Transportation expenses are one of the biggest concerns of a small company. Tough they’re tax-deductible, several factors can affect how much you can actually save. For example, if you travel to a different worksite, like a construction site, your fare or gas can qualify for a tax deduction. But if you stop over a coffee shop after meeting with a client outside the office, you’d be guilty of tax fraud if you’ve written that down as a transportation expense.
These tricky scenarios can make choosing between a company car and ridesharing a bit challenging. Buying a company car has many perks. The biggest of such is the tax advantages. Mileage and other travel expenses the company car incurs can be written off. In addition, a company is covered by commercial auto insurance instead of a personal one. As such, if it gets into an accident, your personal finances won’t be affected.
But there are also considerable advantages to ridesharing. Fares can be cheaper than fuel, and you can dodge maintenance costs. Also, you won’t face the risks of your employees using the car for personal purposes.
Still, it’s not that simple to decide which one of the two to choose. Both pose risks that won’t just affect your finances, but the lives of your employees, too.
Let’s get down to the nitty-gritty of a company car versus ridesharing:
Company Car: Pros and Cons
Again, the biggest advantage of a company car is the tax deductions. The deductions come into two parts: the deduction for acts due to the car and the deductions from the costs of using the car for business.

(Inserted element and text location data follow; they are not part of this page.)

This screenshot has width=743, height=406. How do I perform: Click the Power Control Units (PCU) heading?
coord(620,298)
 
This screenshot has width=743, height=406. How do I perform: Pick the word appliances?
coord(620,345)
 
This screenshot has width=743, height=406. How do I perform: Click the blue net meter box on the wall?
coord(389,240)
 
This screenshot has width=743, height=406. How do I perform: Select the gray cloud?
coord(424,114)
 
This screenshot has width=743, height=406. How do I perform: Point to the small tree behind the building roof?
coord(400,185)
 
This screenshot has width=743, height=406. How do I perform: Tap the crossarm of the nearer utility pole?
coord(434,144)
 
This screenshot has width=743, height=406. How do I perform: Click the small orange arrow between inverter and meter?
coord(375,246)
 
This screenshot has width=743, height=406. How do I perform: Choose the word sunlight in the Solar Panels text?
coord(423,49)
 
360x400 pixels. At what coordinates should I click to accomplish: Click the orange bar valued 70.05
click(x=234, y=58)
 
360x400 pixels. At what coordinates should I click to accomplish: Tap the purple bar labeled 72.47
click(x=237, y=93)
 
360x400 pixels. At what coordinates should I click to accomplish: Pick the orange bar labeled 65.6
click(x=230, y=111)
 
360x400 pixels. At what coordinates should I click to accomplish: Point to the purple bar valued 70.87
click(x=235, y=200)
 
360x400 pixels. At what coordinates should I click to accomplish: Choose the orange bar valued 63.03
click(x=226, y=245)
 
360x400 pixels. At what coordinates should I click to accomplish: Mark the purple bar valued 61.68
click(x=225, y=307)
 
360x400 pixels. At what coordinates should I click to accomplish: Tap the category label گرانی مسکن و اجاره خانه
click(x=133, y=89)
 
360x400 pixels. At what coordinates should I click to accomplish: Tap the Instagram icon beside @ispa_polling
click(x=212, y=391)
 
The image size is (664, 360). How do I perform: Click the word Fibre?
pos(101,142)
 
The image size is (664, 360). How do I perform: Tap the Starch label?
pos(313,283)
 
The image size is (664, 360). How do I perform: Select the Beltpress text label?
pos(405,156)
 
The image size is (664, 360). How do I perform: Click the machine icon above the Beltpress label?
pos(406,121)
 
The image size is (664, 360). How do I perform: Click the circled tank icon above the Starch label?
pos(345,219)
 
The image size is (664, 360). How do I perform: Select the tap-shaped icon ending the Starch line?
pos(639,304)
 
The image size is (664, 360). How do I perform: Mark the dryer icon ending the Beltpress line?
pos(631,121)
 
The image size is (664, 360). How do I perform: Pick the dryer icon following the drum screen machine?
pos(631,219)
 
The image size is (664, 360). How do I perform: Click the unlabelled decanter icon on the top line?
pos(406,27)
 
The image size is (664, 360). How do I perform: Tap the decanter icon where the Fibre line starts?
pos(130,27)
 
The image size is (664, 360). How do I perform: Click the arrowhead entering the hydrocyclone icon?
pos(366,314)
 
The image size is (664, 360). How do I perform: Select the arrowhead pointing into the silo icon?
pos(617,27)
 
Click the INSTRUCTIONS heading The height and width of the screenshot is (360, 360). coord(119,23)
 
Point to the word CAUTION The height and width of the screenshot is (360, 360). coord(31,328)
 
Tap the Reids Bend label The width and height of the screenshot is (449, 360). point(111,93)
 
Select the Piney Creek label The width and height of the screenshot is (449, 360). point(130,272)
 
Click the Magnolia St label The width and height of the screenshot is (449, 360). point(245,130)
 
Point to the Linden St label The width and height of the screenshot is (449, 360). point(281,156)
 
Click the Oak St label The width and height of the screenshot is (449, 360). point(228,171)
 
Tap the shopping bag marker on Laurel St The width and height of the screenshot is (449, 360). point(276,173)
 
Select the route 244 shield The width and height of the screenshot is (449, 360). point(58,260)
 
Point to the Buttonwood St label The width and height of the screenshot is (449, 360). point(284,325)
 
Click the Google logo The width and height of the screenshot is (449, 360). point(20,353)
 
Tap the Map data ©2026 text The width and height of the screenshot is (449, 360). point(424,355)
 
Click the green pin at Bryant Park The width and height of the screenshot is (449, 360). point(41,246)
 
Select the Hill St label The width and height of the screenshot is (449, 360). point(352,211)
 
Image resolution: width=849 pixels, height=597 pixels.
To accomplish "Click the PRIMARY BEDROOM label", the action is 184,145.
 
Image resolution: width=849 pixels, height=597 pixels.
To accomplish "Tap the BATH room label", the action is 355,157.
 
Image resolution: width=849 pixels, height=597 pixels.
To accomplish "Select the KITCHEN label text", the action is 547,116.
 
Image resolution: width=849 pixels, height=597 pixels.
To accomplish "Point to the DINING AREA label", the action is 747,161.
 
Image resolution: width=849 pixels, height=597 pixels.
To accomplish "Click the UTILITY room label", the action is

The cost of the car itself as a business asset and the costs of using the car are both deductibles. However, if you bought the car for a particular employee, its costs cannot be deductible. The interest of the car (assuming it’s loaned) isn’t deductible either. The owner of the car cannot deduct any expenses that haven’t been reimbursed.
Therefore, the tax advantages are only maximized if the car is bought as a business asset. You can deduct its depreciation rates as soon as the car is used for business. You can also write off general auto expenses, such as mileage, fuel, and tires. The percentage of the interest that is used for business is also deductible.
Despite its attractive perks, a lot could go wrong if you buy a company car. The car’s model, make, and size of the car can lead to major losses. For example, you bought a luxury car thinking it would bolster your company image. But its maintenance is more than you can handle, and your employees aren’t skilled drivers.
If you bought the car for an employee, they can’t deduct the expenses the company didn’t reimburse. They may need separate commercial auto insurance for it, too. Personal auto insurance doesn’t cover costs from business use, after all. This poses considerable risks. If your employee drove the car during lunch break and got into an accident, the commercial insurance may not cover it because the car wasn’t used for business at the time. But since the car isn’t covered by personal auto insurance either, the employee will be forced to pay out-of-pocket costs.
Ridesharing: Pros and Cons
Ridesharing has proven itself reliable since it began in 2012. Uber and Lyft make tens of millions of trips worldwide, and they’re generally considered safe. Their convenience is top-notch, too; just download the app and book a trip. You can also check the drivers’ profiles to see their ratings and reviews. If you chanced upon a highly-rated driver, it means your ride will surely be safe.
And for your company, ridesharing means you can avoid maintenance and insurance premiums. Fares incurred from business trips are also deductible, so you can get tax savings, too.
In a single year, 103 Uber drivers were accused of criminal activities, and 31 were convicted of forcible touching, false imprisonment, and other criminal and civil cases. In addition, as per Uber’s 2019 Safety Report, they had 58 fatalities out of the 1.3 billion rides they had in the U.S. That number may seem small, but it’s still worrisome especially if your business travels occur during accidents’ peak hours.
On a positive note, you can hold Uber accountable for accidents through the help of an experienced Uber accident lawyer. But if your employees’ lives will hang in the balance, perhaps using a company car may be the safer choice.
But that’s not free of risks either. Anyone using a car, whether a private one or a ridesharing auto, has a chance of meeting an accident. So it all boils down to the driver’s skill. If your employees can be trusted behind the wheel, then a company car would make a safe bet.